Static RAM prices dropped and this turned out to be a mistake.
-- 
Sendmail is a bug,             |     Henry Spencer at U of Toronto Zoology
not a feature.                 | uunet!attcan!utzoo!henry henry@zoo.toronto.edu

baum@Apple.COM (Allen J. Baum) (11/18/88)

[]
I don't think its very mysterious why the RT performance is so bad. Aside from
the dark rumours that the architecture was deliberately crippled so as not to
impact existing product lines, it (the implementation, NOT the architecture)
was not whizzy because of engineering tradeoffs. They stuck to a microcomputer
bus, they used a process technology that was barely state-of-the-art (or
wasn't by the time they finished, anyway), did not have a cache. It only ran
at 6MHz! Why bother with a cache! They made lots of tradeoffs for backwards
compatibility with existing systems.

However, don't believe that a flawed implementation means the architecture is
flawed. It may be flawed, but I've seen no convincing arguments of in this 
newsgroup. A 33Mhz version of the chip, with cache, should scream.
Just like a 33Mhz version of an R3xxx, or a 29000, or an 88xxx ..... 
I see very little in the architecture that would make, say, a 10% difference in
performance, which is equivalent to a four month lead time.

--
		  baum@apple.com		(408)974-3385
{decwrl,hplabs}!amdahl!apple!baum

andrewt@basser.oz (Andrew Taylor) (11/18/88)

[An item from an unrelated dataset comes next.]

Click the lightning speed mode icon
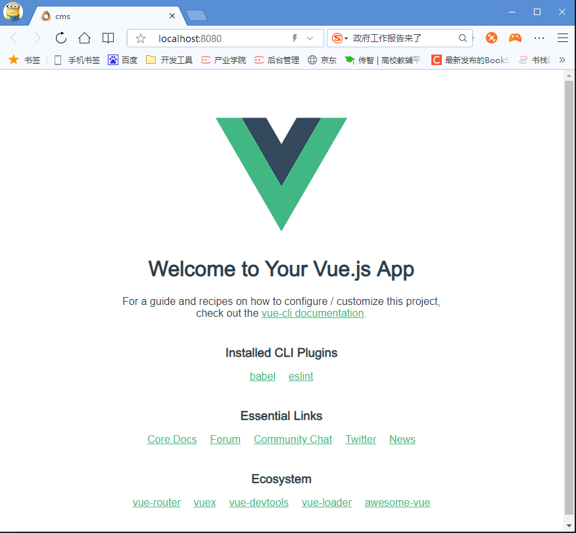This screenshot has width=576, height=533. click(295, 38)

>From: jk3k+@andrew.cmu.edu (Joe Keane)
> I get the impression that they were paranoid about code space, giving a
> too-complicated instruction set.  To wit:
> [...]
> *  The `short' instructions.  No rhyme or reason other than that they save 2
> bytes and do common things.

Unlike the 801 the RT has no instruction cache (an economic decision).
The designers introduced 2 byte instructions in an attempt
to compensate for the lack of cache. Unfortunately this required reducing
the number of registers from 32 to 16. I vaguely recall hearing that the
no cache decision was later regretted.

The first RT processor because of a problem with memory management exceptions
did not allow the execution of the load/store instructions to be
overlapped with subsequent instructions. As load/store instructions
take 5-6 cycles this was a significant handicap.

The 2nd RT processor (sometimes called the RT/APC) allowed load/store
instructions to be overlapped. This plus the clock-speed being almost
doubled made it much faster. The only benchmark I've seen puts it
between a SUN 3/50 and a SUN 3/60.

More RT models came out this year. I know nothing about them.

Andrew

pcg@aber-cs.UUCP (Piercarlo Grandi) (11/18/88)

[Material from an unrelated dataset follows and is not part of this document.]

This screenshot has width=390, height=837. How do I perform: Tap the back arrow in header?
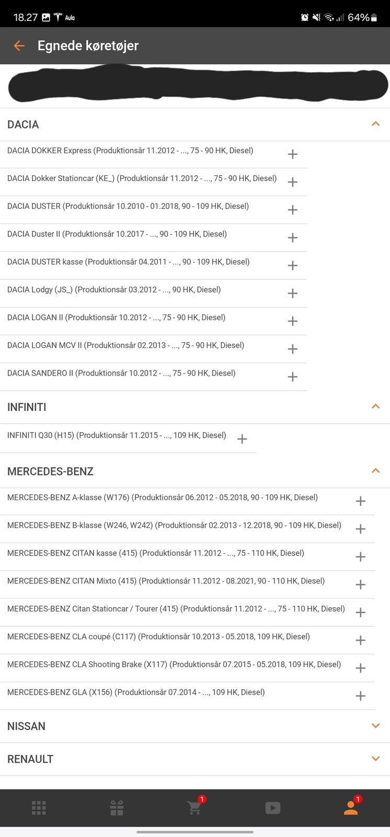point(19,46)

In article <8234@obiwan.mips.COM> mark@mips.COM (Mark G. Johnson) writes:

    In article <5046@polya.Stanford.EDU> rathmann@polya.Stanford.EDU (Peter K. Rathmann) writes:

     >I got the impression from looking at some informal benchmarks that the
     >IBM PC/RT is slower than a good 386 box, and not even in the same
     >league as leading risc processors like SPARC/MIPS/88000.
     >
     >Can anyone explain why?  It is billed as a risc and is not saddled
     >with compatibility with earlier architectures, so why shouldn't it be
     >a performance leader?
     >
    
    To avoid competing with the soon to be announced, faster-n-stink IBM
    "Americas" risc processor?

Actually I think simply because IBM is notoriously slow in the lab-to-market
cycle; nobody has ever accused IBM of peddling the ltest gizmo. They do
it cautiously and play on the safe side; look at the 386 marketplace.

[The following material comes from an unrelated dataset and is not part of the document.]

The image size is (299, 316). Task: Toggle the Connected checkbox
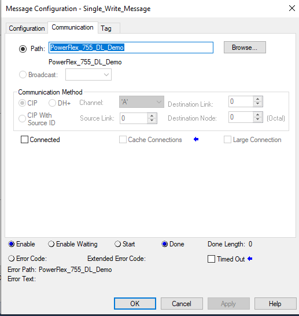[24, 140]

It has never been IBM's policy to win sales on performance alone; of course
smaller fry like MIPS or Motorola or AMD or Acorn think that their edge
is offering the latest and (by consequence) fastest gizmo to a small enough
niche that does not strain their capabilities.

NOTE on niche markets:
    of course MIPS/Acorn cannot aspire (yet) to even think to non niche
    markets, but Motorola/AMD ? Well, compared to IBM... Their Chairman
    once said that for a recent fiscal year FIFTY PERCENT of all capital
    goods investments by USA corporations went into 3090s, and even IBM's
    resources were being strained a bit by that...
-- 
Piercarlo "Peter" Grandi			INET: pcg@cs.aber.ac.uk
Sw.Eng. Group, Dept. of Computer Science	UUCP: ...!mcvax!ukc!aber-cs!pcg
UCW, Penglais, Aberystwyth, WALES SY23 3BX (UK)

schwartz@shire.cs.psu.edu (Scott Schwartz) (11/19/88)

In article <2921@ima.ima.isc.com>, johnl@ima (John R. Levine) writes:
> Also they decided to design the CPU to work without a
>cache, basically because they guessed wrong about where memory technology was
>going.

I'm told that the new ones (615x) use 3090 technology memory.  I really hope
it's helping :-)
-- 
Scott Schwartz		<schwartz@shire.cs.psu.edu>

njs@scifi.scifi.UUCP (Nicholas J. Simicich;?) (11/19/88)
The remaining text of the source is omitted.